(EXTRACTED RECORDS)
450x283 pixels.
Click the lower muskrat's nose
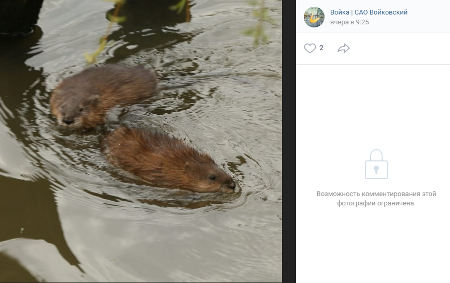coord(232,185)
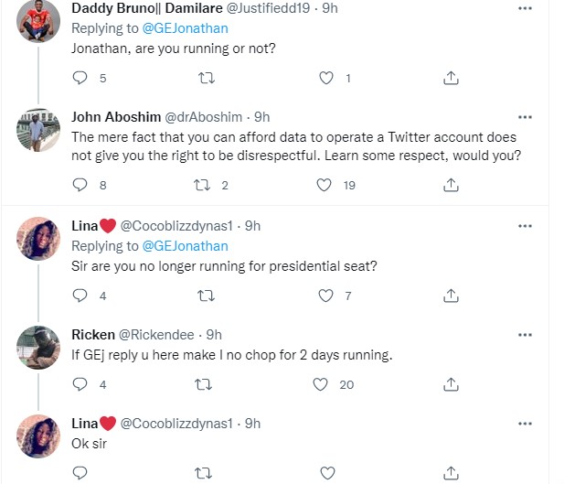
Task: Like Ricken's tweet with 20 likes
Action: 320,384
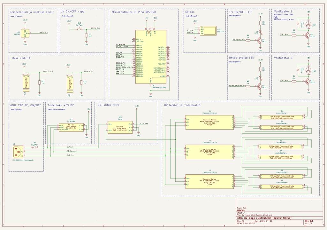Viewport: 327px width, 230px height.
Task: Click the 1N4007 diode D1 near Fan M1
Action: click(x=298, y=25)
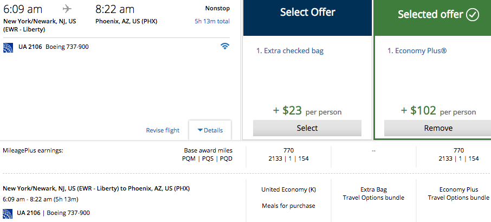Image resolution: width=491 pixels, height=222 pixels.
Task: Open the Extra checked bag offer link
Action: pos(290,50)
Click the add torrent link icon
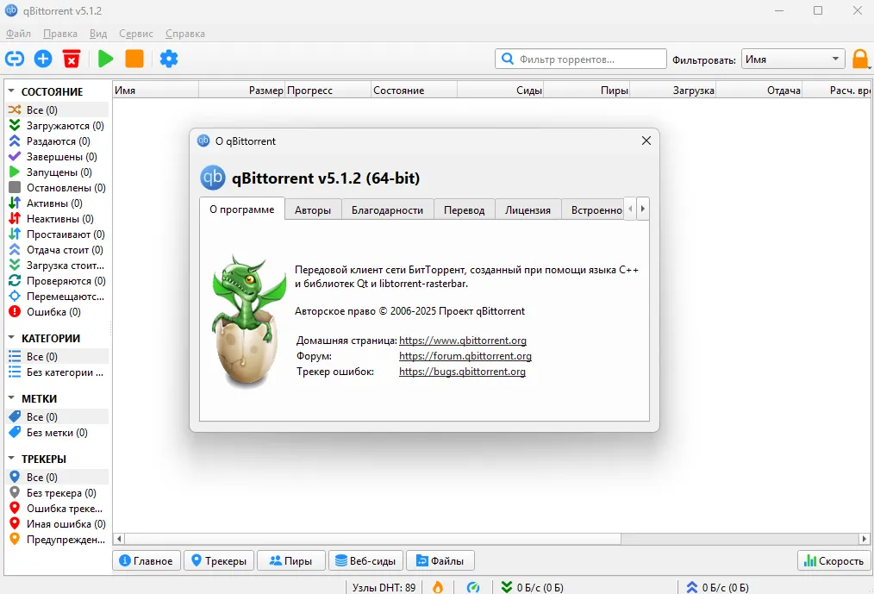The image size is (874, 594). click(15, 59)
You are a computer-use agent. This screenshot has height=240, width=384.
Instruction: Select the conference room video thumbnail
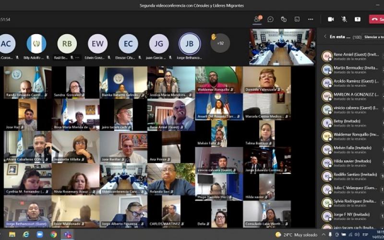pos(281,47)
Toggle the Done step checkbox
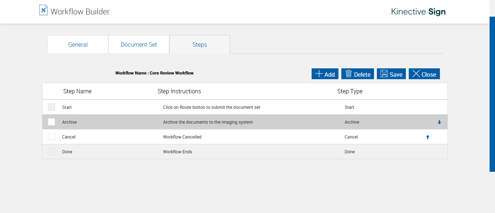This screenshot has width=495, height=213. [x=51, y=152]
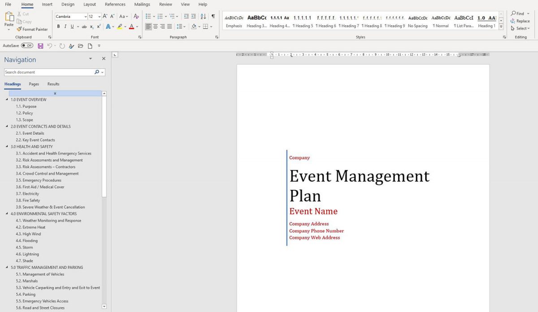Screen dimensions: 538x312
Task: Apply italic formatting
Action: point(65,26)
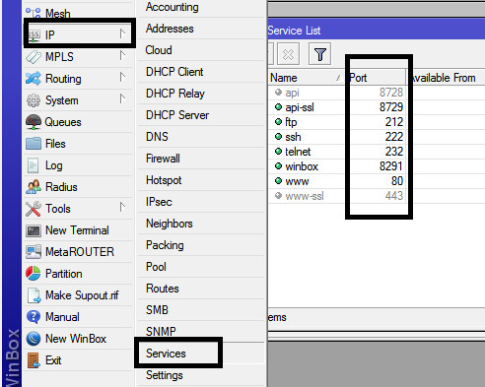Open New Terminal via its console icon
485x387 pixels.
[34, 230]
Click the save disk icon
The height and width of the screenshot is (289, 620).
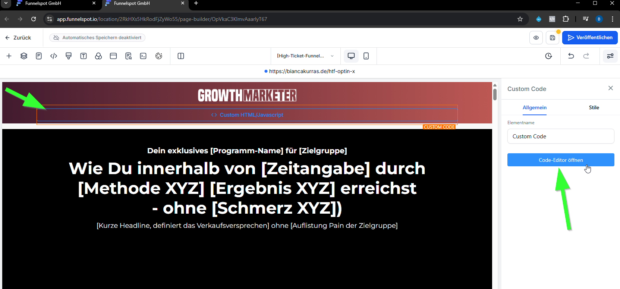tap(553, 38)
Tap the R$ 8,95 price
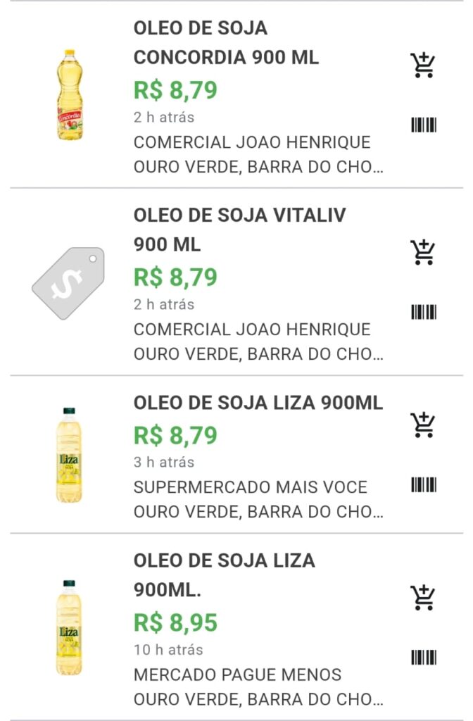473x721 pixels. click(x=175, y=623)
(End EXTRACTED RECORDS)
• _DIRECTIONS_: Give the entries again without a single change, but with no pictures.

• _EXPECTED OUTPUT_:
450x283 pixels.
Click the lower muskrat's nose
coord(232,185)
Task: Like Ricken's tweet with 20 likes
Action: 320,384
Viewport: 327px width, 230px height.
Task: Click the 1N4007 diode D1 near Fan M1
Action: click(x=298, y=25)
Image resolution: width=491 pixels, height=222 pixels.
Task: Open the Extra checked bag offer link
Action: pos(290,50)
Click the add torrent link icon
The image size is (874, 594). click(15, 59)
You are a computer-use agent. This screenshot has height=240, width=384.
Instruction: Select the conference room video thumbnail
pos(281,47)
Toggle the Done step checkbox
This screenshot has width=495, height=213. [x=51, y=152]
Screen dimensions: 538x312
Task: Apply italic formatting
Action: point(65,26)
Open New Terminal via its console icon
485x387 pixels.
[34, 230]
Click the save disk icon
The height and width of the screenshot is (289, 620).
tap(553, 38)
Tap the R$ 8,95 price
473x721 pixels. click(x=175, y=623)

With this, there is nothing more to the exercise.